No hay que ser ningún lince para darse cuenta de que vivimos tiempos convulsos en lo psicológico. No lo digo yo, lo dice la OMS, que se expresa en el único lenguaje que hemos aprendido a comprender, el de las cifras. En los últimos diez años, los casos de depresión se han incrementado en un 18% y los de ansiedad en un 15%. Es decir: el mundo es mucho más triste ahora de lo que lo era en 2007, cuando George W. Bush era presidente de los Estados Unidos, Osama Bin Laden todavía correteaba por las calles de este planeta y Ed Sheeran todavía no nos perforaba la mente con su prodigioso talento lírico. Es posible que todo este proceso responda a una mera correspondencia con el diseño social en el que estamos insertados, con la cultura millenial en boga y las calles convertidas en pasadizos de alta velocidad para llegar a todas y a ninguna parte.
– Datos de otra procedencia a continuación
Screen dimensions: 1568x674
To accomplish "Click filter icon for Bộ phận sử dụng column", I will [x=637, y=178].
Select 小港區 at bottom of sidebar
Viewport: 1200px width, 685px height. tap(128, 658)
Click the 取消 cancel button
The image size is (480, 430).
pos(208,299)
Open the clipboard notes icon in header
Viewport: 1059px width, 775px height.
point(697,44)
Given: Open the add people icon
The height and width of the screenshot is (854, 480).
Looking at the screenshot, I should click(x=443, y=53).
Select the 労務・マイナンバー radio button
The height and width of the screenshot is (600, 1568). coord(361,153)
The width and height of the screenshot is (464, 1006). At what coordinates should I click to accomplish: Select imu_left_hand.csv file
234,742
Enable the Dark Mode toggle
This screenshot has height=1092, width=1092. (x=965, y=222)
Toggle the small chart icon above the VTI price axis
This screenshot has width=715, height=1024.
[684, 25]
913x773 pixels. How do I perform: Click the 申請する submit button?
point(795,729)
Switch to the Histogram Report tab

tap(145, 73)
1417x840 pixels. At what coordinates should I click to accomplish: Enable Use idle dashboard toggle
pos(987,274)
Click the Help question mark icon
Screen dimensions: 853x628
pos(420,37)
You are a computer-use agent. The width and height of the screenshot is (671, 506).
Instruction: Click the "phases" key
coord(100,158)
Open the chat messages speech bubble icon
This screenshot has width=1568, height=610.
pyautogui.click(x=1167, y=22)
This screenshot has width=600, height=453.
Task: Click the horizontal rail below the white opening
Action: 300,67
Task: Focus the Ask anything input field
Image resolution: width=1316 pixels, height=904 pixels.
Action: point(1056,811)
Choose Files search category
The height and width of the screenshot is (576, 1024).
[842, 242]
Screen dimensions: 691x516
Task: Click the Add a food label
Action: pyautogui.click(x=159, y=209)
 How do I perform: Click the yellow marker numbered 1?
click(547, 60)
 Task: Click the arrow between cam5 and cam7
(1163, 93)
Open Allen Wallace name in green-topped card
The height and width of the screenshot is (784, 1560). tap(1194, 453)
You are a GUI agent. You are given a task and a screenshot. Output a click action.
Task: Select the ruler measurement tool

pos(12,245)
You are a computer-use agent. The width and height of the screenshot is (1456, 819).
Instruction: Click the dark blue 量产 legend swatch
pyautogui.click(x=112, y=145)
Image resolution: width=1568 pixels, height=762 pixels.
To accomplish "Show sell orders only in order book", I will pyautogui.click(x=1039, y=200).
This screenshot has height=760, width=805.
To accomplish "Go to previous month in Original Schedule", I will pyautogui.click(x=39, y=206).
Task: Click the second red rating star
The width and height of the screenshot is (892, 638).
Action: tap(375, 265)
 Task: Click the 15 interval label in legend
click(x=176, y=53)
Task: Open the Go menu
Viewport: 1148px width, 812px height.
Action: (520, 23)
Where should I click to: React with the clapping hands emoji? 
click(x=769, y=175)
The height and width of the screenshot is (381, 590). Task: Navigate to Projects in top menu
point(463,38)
Con el mundo sumido en la tristeza, cabe replantearse qué es lo que nos hace tan vulnerables. Pero el hecho es que la mayoría de las personas que sufren esta situación actúan precisamente en la dirección contraria, es decir, huyendo de preguntas y refugiándose en sí mismos. El resultado, cómo no, introduciendo esta especie de introspección defensiva en una coctelera junto a la voracidad del mundo tecnológico, es igualmente desesperanzador: se ha acabado por conformar una sociedad profundamente fría. El gran perjudicado de todo esto no es otro que el correcto desarrollo de las personalidades, lo que acaba introduciendo al individuo en un círculo vicioso en el que no se define a sí mismo por pánico social y sufre de pánico social por no definirse a sí mismo. Las personas viven llenas de inseguridades y complejos sociales, inmersas en ese constante escaparate al que las someten las redes sociales y el mundo del juicio y la sentencia inmediatos. No hay margen de error.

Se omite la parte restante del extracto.